Skyrmionic qubits stabilized by Dzyaloshinskii-Moriya interaction as platforms for qubits and quantum gates

Abstract

Quantum computation departs from the classical paradigm of deterministic, bit-based processing by exploiting inherently quantum phenomena such as superposition and entanglement. We propose a framework for qubit realization based on skyrmionic states stabilized by the Dzyaloshinskii-Moriya interaction (DMI) in two-dimensional spin lattices. The model incorporates competing exchange interactions, perpendicular magnetic anisotropy, and Zeeman coupling, solved via exact diagonalization under periodic (PBC) and open boundary conditions (OBC). A quantum skyrmionic phase emerges for PBC within a parameter space defined by DMI, exchange, field, and anisotropy, while OBC favor classical-like, topologically protected skyrmions.
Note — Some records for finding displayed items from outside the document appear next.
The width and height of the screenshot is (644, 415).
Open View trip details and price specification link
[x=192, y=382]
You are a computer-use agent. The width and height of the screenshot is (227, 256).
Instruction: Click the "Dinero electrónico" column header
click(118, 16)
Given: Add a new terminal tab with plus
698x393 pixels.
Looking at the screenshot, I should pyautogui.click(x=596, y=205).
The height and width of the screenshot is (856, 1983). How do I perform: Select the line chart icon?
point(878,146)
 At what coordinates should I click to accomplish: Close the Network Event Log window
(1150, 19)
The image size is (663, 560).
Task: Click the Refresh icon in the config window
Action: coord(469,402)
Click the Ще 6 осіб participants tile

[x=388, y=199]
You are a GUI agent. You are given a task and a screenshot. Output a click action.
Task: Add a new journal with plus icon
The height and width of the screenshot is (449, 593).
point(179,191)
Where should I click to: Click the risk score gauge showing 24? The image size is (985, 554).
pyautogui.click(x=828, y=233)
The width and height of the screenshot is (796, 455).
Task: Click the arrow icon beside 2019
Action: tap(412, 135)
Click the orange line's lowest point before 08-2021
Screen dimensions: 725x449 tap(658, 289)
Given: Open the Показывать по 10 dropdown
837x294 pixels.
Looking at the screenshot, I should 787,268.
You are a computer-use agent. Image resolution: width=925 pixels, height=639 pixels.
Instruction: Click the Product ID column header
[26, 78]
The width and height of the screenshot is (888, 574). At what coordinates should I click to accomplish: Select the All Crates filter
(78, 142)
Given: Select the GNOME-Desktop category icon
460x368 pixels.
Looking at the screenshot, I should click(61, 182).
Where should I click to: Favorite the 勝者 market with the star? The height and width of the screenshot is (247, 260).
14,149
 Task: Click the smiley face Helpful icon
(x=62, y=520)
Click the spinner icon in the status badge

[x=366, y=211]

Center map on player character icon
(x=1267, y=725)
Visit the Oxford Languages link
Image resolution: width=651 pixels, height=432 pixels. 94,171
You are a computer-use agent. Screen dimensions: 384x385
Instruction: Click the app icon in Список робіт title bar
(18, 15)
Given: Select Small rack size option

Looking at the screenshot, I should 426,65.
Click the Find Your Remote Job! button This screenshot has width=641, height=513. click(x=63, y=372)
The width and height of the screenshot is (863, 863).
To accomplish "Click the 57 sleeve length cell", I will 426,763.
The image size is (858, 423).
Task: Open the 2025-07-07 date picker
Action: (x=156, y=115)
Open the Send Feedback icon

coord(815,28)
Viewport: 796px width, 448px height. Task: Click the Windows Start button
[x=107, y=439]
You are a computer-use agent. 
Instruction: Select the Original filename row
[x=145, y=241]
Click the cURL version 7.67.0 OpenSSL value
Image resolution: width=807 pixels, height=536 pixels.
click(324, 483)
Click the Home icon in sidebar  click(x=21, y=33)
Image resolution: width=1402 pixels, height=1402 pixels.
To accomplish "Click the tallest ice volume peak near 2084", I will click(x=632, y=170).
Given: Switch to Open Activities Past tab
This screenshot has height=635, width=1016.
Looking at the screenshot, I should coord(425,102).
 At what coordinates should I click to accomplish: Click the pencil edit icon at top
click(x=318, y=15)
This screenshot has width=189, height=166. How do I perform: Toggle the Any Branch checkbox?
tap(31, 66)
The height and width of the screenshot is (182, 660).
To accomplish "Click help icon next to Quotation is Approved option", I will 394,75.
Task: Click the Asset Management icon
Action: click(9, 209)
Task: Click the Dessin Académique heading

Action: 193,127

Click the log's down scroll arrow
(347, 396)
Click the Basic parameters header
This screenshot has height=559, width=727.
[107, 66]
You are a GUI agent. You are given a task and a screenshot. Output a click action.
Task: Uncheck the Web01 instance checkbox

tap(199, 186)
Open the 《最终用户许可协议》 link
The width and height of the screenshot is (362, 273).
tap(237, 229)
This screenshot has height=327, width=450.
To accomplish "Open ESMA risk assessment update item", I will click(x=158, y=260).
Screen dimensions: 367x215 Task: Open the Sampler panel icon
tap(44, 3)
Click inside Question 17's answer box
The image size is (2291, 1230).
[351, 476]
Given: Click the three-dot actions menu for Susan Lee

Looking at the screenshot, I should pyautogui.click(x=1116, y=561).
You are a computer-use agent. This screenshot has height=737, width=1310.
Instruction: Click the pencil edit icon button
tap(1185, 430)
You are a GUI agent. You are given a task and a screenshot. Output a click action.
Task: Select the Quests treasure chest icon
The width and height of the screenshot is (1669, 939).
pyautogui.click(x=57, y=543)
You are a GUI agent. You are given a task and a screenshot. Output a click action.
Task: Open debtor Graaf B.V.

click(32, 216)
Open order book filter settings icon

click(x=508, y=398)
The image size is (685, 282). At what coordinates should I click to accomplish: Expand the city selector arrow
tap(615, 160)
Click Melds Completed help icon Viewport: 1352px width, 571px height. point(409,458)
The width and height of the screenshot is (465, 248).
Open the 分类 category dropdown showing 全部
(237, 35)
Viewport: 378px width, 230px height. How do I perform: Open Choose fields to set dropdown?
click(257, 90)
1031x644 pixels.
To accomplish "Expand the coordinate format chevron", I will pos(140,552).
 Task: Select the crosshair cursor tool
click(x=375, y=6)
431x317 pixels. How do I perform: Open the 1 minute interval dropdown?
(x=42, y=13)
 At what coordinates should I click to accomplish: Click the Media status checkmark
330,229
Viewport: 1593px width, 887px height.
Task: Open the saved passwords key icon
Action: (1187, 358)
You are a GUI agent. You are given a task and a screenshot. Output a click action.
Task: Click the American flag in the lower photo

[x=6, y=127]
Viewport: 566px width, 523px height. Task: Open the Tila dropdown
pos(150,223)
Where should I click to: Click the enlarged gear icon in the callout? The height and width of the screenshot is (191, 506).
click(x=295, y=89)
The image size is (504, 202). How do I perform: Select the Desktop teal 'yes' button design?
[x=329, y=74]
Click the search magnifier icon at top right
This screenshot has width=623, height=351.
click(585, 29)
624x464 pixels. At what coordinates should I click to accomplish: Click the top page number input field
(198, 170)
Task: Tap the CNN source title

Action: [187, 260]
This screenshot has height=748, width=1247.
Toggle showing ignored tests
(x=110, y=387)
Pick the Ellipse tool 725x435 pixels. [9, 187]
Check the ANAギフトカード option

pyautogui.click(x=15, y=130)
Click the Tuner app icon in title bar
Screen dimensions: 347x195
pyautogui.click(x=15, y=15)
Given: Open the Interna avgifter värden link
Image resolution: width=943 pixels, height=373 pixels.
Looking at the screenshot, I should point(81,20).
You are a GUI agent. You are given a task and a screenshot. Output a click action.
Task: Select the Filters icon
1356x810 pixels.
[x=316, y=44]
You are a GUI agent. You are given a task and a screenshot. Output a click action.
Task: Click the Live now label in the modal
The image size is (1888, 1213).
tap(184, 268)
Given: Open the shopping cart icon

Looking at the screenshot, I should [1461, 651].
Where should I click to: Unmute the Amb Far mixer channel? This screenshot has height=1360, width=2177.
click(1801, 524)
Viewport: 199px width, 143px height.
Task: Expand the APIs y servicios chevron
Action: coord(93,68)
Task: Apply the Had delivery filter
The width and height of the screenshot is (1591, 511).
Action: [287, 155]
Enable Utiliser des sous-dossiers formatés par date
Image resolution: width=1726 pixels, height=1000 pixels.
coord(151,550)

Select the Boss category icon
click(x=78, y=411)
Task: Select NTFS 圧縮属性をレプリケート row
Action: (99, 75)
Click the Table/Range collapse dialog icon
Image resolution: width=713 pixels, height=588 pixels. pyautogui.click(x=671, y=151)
Quantum logic gates (Pauli X, Y, Z, Hadamard) are implemented on both skyrmion types. Energy density and entanglement entropy analyses reveal that quantum skyrmions suffer from DMI-driven decoherence and reduced gate fidelity, whereas classical-like skyrmions maintain stability. Exact simulations of qubit dynamics, including drive effects and Lindblad decoherence, demonstrate tunable anharmonic energy levels and coherent Bloch-sphere manipulation, making these skyrmionic states promising candidates for qubit implementation. Overall, the Dzyaloshinskii-Moriya interaction plays a dual role-stabilizing skyrmionic qubits while simultaneously inducing decoherence during gate operations.